Au beau milieu de la flopée de textes officiels parus en fin de quinquennat, un décret a pris acte de la réforme de l’archéologie préventive initiée par la loi LCAP du 7 juillet 2016 (art. 70). Objectif?: endiguer les dérives de l’ouverture à la concurrence du secteur, qui a pu affecter la qualité du travail scientifique mené par les opérateurs. Entré en vigueur le 11 mai, le texte modifie le livre V de la partie réglementaire du Code du patrimoine.
Côté constructeurs et aménageurs, ce texte fait évoluer par petites touches certaines procédures, en particulier lorsqu’un projet fait l’objet de modifications. Il crée notamment un article R. 523-17-1 au sein du Code du patrimoine, prévoyant, dans le cas où l'aménageur modifie son projet sans qu’il soit nécessaire de déposer une nouvelle demande d'autorisation ou de modification de l'autorisation délivrée, qu’une simple notice technique exposant le contenu des modifications proposées soit adressée au préfet.
Surtout, et à contrecourant du mouvement actuel en faveur de l'accélération des projets, certains délais procéduraux sont étendus par le texte. Ainsi, pour prescrire un diagnostic ou des fouilles, demander une modification de la consistance du projet, le préfet devra se manifester dans un délai d’un mois – contre 21 jours auparavant – à compter de la réception du dossier complet (art. R. 523-18 du Code du patrimoine). Les collectivités ou intercos auront ensuite quatorze jours – au lieu d’une semaine – pour faire connaître leur décision, toujours à compter de la réception de la notification de prescription de diagnostic (art. R. 523-26 du Code du patrimoine).
Le travail scientifique des opérateurs au coeur du contrôle de l'Etat
Côté reprise en main institutionnelle, le texte renforce le contrôle de l’Etat sur les opérateurs d’archéologie préventive, pour faire de la qualité de leur travail scientifique l’un des critères prédominants. Le décret précise en ce sens les procédures d’habilitation (collectivités territoriales) et d’agrément (opérateurs privés). Pour les opérateurs autres que les collectivités, le texte prévoit notamment que le dossier de leur demande d’agrément doit comporter la « présentation de l'organisme et des personnels scientifiques justifiant l'agrément pour les périodes et domaines sollicités », leurs qualifications, spécialités et expérience professionnelle en matière d’archéologie préventive, de même que le projet scientifique de l’organisme et les moyens techniques et opérationnels dont il dispose pour le mettre en œuvre (art. R. 522-10 du Code du patrimoine).

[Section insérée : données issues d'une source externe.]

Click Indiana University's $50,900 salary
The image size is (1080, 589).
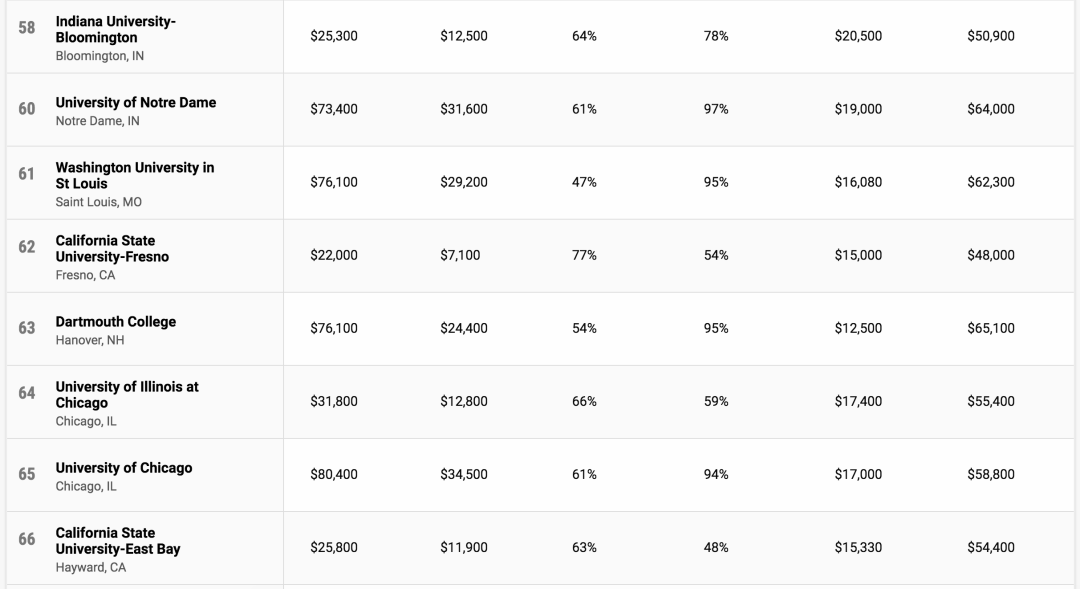[990, 36]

Même renforcement de la procédure pour les collectivités : l’habilitation sera délivrée par arrêté conjoint du ministre chargé de la culture et du ministre chargé de la recherche « aux services de collectivités territoriales, ou de leurs groupements auxquels la compétence a été transférée, qui disposent de personnels permanents justifiant des qualifications requises en matière d’archéologie et de conservation du patrimoine, ainsi que de la capacité technique de réaliser les opérations d’archéologie préventive susceptibles de leur être confiées » (art. R. 522-14 du Code du patrimoine).

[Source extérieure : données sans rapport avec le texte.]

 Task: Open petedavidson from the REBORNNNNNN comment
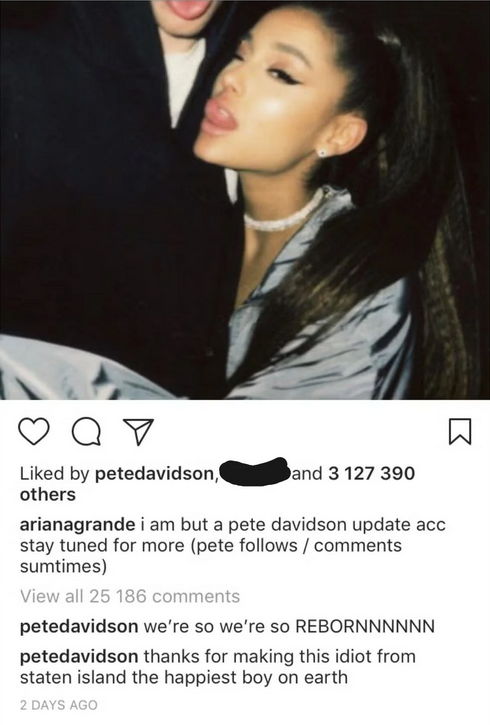(x=79, y=627)
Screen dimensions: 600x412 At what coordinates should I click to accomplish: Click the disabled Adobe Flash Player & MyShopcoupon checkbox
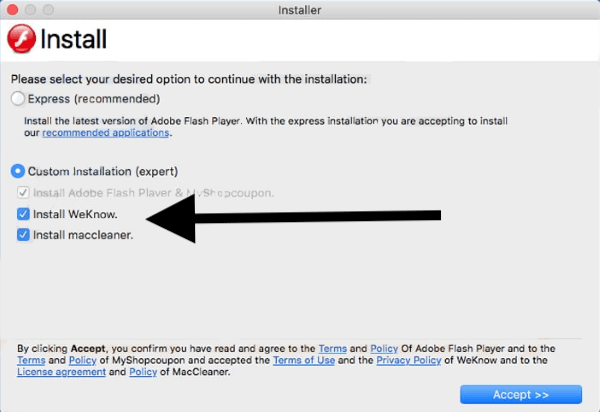click(23, 192)
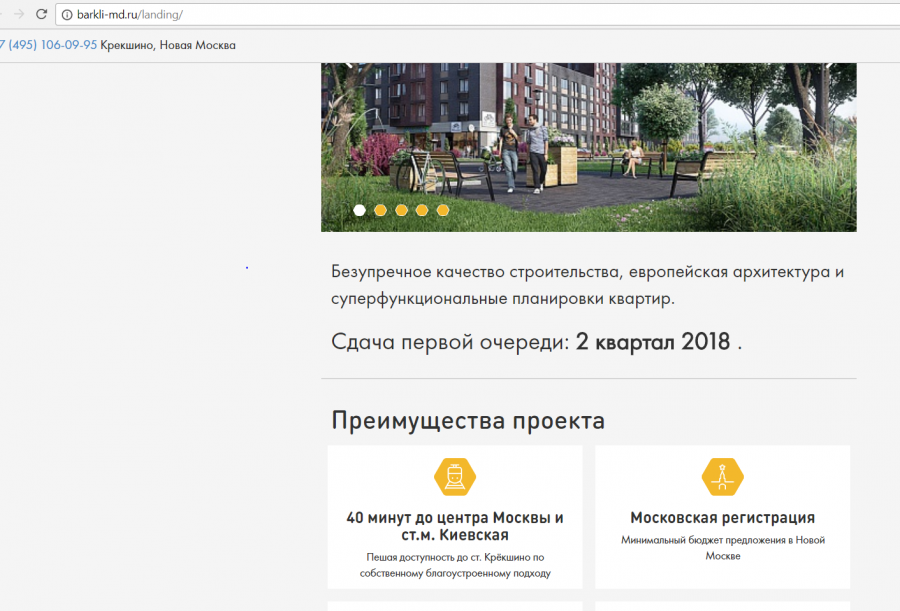This screenshot has height=611, width=900.
Task: Select the third carousel slide dot
Action: point(401,210)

Agrément ou habilitation, des procédures plus cadrées
Le contenu du dossier de demande d’habilitation est également fixé par le texte (art. R. 522-16 du Code du patrimoine), qui précise qu’après réception du dossier complet, le ministre chargé de la culture et le ministre chargé de la recherche « se prononcent, après consultation du Conseil national de la recherche archéologique, dans un délai de trois mois ». A noter que l'absence de décision expresse à l'expiration de ce délai vaut habilitation. Celle-ci est accordée sans limitation de durée, le service habilité devant malgré tout transmettre tous les cinq ans un bilan de son activité, qui devra comprendre un certain nombre d’éléments énumérés par le texte. L'habilitation peut également être suspendue « lorsque le service habilité n'a pas respecté les obligations (…) ou n'est temporairement plus en mesure de réaliser tout ou partie des opérations pour lesquelles il a obtenu l'habilitation". Elle peut notamment être retirée en cas de « manquements graves ou répétés dans l'exécution des opérations archéologiques ».

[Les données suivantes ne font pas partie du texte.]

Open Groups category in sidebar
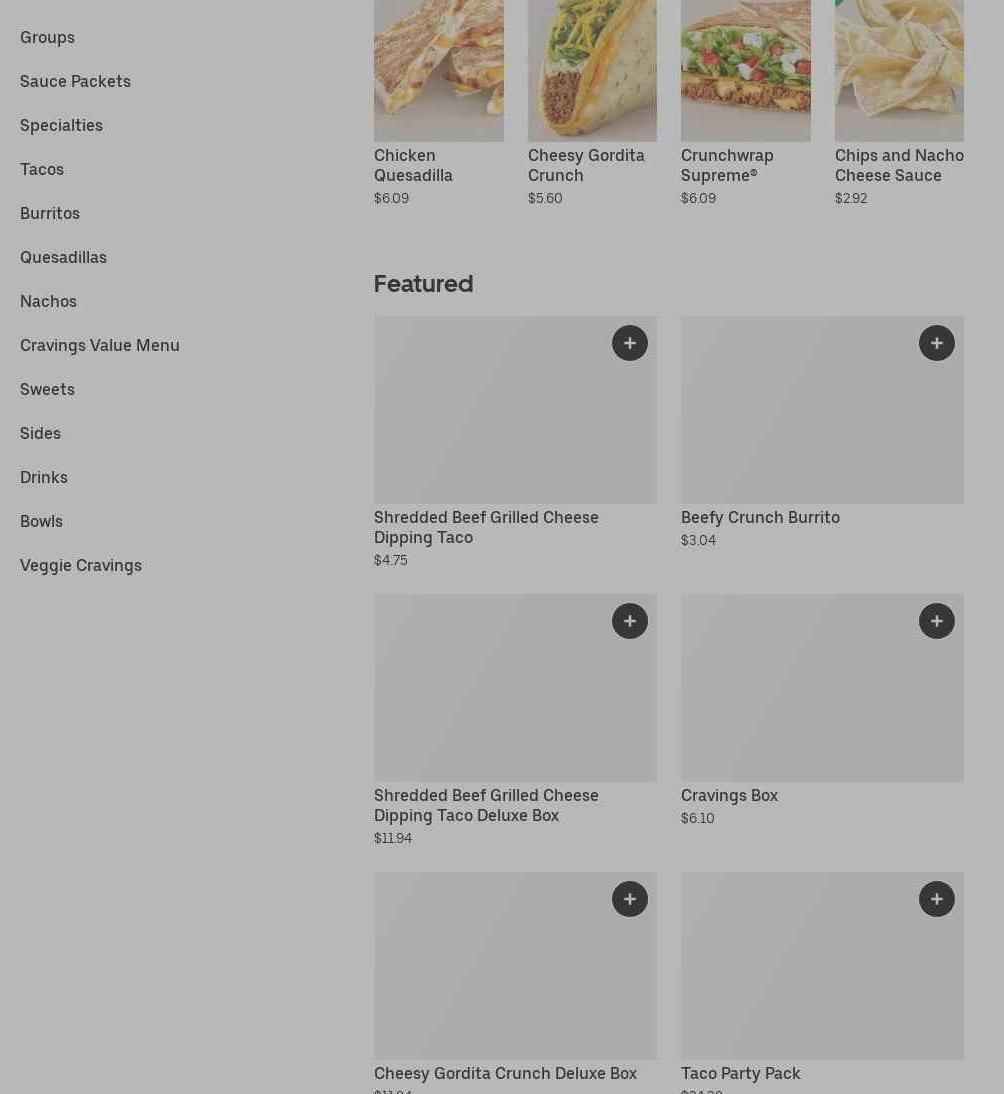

Autres apports de cette réforme : les modalités de prescription d’opérations archéologiques sont redéfinies, toujours sous le contrôle scientifique et technique des services de l’Etat chargés de l’archéologie. Le décret détaille également le nouveau régime de propriété des biens archéologiques mobiliers et immobiliers institué par la loi LCAP. Il définit en ce sens la notion d’ensemble archéologique mobilier et de données scientifiques et crée un régime de déclaration d’aliénation d’un bien archéologique mobilier ou de division par lot ou pièce d’un ensemble.